On a un véritable attachement pour Elton John qui, au-delà de la mise en scène très réussie, est aussi dû à la superbe performance de Taron Egerton, qui incarne le chanteur/compositeur/pianiste avec une sensibilité à fleur de peau. Il est totalement convaincant et attachant dans tous les aspects du rôle tout en livrant une performance criante de vérité, étonnante et impeccable.





Les deux acteurs qui interprètent Elton John à un plus jeune âge sont parfaits et, eux-aussi, sont talentueux. Ils créent une continuité à la fois dans le physique et la personnalité qui donne la sensation de suivre le même personnage à travers le temps.

Jamie Bell interprète Bernie Taupin, un ami, pierre angulaire de la vie de l'artiste d’abord par l’écriture des paroles des plus grands succès du chanteur et surtout par sa fidélité envers Elton John. L’interprétation de l’acteur, toute en finesse et en douceur, vient contrebalancer les excès de la personnalité de la star et équilibre ainsi les échanges.



Richard Madden livre une performance marquante dans le rôle de John Reid, un manager au charme ravageur, mais au cœur froid.

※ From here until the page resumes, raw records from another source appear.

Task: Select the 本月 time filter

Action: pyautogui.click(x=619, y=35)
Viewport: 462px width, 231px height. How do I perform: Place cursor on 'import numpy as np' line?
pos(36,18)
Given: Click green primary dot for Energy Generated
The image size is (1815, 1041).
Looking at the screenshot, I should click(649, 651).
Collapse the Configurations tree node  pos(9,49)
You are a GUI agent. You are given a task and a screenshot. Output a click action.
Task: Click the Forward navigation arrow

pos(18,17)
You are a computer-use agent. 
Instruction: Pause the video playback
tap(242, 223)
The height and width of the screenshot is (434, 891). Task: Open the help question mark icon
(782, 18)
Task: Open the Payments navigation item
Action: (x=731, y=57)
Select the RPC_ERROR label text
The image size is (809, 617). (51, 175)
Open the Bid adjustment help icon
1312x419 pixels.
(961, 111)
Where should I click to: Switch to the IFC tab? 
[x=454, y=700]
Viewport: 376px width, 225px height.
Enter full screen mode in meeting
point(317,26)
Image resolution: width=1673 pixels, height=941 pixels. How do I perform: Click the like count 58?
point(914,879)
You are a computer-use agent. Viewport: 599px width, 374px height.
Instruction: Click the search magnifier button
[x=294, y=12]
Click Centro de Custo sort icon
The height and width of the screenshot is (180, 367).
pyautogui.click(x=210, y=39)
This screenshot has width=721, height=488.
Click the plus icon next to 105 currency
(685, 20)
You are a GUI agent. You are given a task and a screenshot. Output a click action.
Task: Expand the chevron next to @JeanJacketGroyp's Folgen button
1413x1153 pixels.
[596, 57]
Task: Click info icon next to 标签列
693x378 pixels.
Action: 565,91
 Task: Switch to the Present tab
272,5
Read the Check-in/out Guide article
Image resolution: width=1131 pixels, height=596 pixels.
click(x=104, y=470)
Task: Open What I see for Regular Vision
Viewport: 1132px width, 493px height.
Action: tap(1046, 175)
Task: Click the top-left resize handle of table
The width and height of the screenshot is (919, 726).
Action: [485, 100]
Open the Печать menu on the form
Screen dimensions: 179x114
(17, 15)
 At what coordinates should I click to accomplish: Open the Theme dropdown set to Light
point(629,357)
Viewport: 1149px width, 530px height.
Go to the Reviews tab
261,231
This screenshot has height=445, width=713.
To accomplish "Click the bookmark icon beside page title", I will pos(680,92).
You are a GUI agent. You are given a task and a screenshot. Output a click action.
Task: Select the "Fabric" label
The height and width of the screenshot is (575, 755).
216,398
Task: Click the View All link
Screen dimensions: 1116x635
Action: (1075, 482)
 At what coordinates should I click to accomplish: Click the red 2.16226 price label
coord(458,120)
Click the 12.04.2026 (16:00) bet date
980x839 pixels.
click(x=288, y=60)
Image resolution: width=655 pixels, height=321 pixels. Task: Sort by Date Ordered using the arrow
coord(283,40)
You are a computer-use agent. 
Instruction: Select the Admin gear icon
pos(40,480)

Copyright photos @ Paramount Pictures France 

ROCKETMAN est un beau film hommage à un artiste hors du commun. C’est une comédie musicale dotée d’une belle énergie qui raconte une histoire humaine prise en étau dans un contexte un peu fou. L’émotion est présente, le rire aussi par moments et la musique, toujours, entraînante et vivante. Si on aime Elton John, alors ROCKETMAN est un fuel performant pour un très bon moment de cinéma.

L'AVANT-PREMIÈRE

Le 19 mai 2019, à Paris, au cinéma le Grand Rex, a eu lieu l'avant-première du film ROCKETMAN. Avant la projection, des jeux et animations étaient proposés.



Il y a également eu une session d'Open Piano pour jouer des musiques d'Elton John, qui a été inaugurée par l'animateur de la soirée. Puis des spectateurs dans la salle sont, tour à tour, venus partager leur talent sur scène.



Nous avons ensuite pu reprendre en cœur deux chansons d'Elton John, YOUR SONG et ROCKETMAN, en mode karaoké.








Puis nous avons fini sous une pluie de confettis, juste avant le lancement du film.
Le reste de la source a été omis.